On September 27, 2017, Ontario’s Minister of Health and Long-Term Care, Dr. Eric Hoskins, introduced proposed legislation that aims to add transparency to certain marketing practices employed by the medical industry, in particular the provision of payments such as meals, hospitality, and financial grants from the medical industry to healthcare professionals. If passed, this legislation will be the first of its kind in Canada, and will follow similar legislation in the United States where the Physician Payments Sunshine Act has been in place since 2010.
The proposed legislation, Bill 160, will create the Health Sector Payment Transparency Act (the “Proposed Act”) with the stated goals of strengthening transparency to ensure that patients have trust in healthcare providers and the healthcare system, and providing patients with access to information to assist in making informed decisions about their healthcare.
At the heart of the Proposed Act is the requirement of a “payor” to report to the Minister of Health various information relating to a “transfer of value” provided directly or indirectly to a “recipient”. A “transfer of value” is broadly defined to mean a transfer of value of any kind, including payments, benefits, gifts, advantages, or perquisites.
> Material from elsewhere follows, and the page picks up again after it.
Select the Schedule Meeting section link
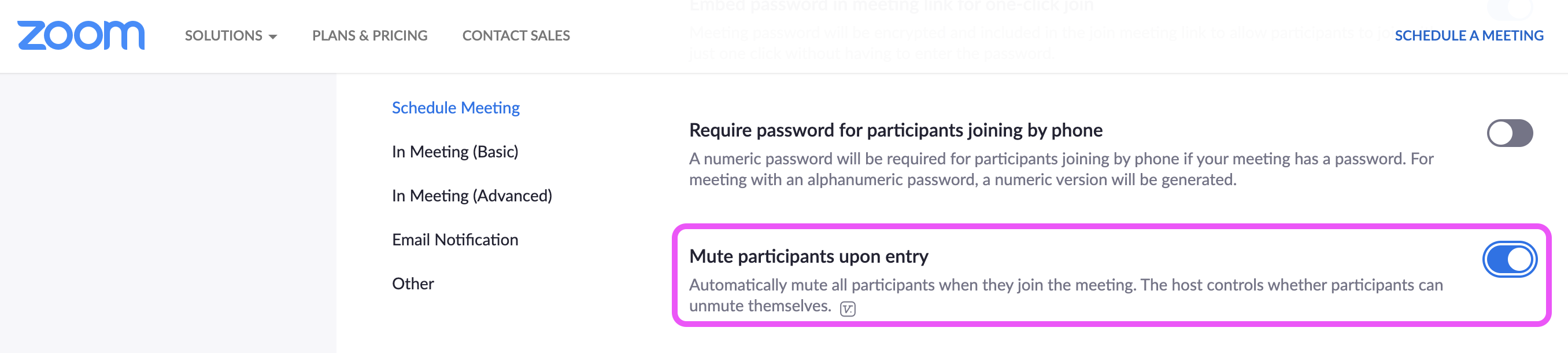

The reporting requirement does not apply to a transfer of value falling below a yet-to-be-prescribed monetary threshold. A “payor” is broadly defined to include essentially any person or entity in the medical product industry (i.e., drugs or medical devices) that provides a transfer of value to a recipient, and includes: manufacturers, distributors, importers, wholesalers, and agencies that perform marketing, promotional, or continuing education programs on behalf of manufacturers. A “recipient” is any person or entity that receives a transfer of value from a payor, and will therefore include physicians, pharmacists, and any other healthcare professionals.
Where the reporting requirement applies, the payor must disclose certain information relating to the transfer of value, including: the names of the parties to the transaction, the source of the transfer of value in the case of an intermediary, the dollar value and date of the transfer of value, and a description of the transfer of value, including the reasons for it. The information that must be disclosed may be expanded by subordinate legislation.
Enforcement and penalty for non-compliance
Once received, the Minister must analyze the information for the purposes of health system research and evaluation, planning and policy analysis. Importantly, for payors and recipients alike, the Minister must publish the information collected, including any personal information, on a website at least once per calendar year.
The Proposed Act also provides the Minister with inspection powers, including the power to enter a premise without a warrant, if the inspector reasonably believes that a record relating to the transfer of value is located there. Significant monetary penalties are prescribed for non-compliance, which, depending on the number of previous infractions, range from $10,000 to $100,000 for each day the offence occurs or continues.
If passed, the Proposed Act will fundamentally change marketing practices in the healthcare industry in Ontario. It is important for those in the healthcare industry to remain aware of the status of the Bill and to adjust their marketing and data collection strategies accordingly if the Bill becomes law.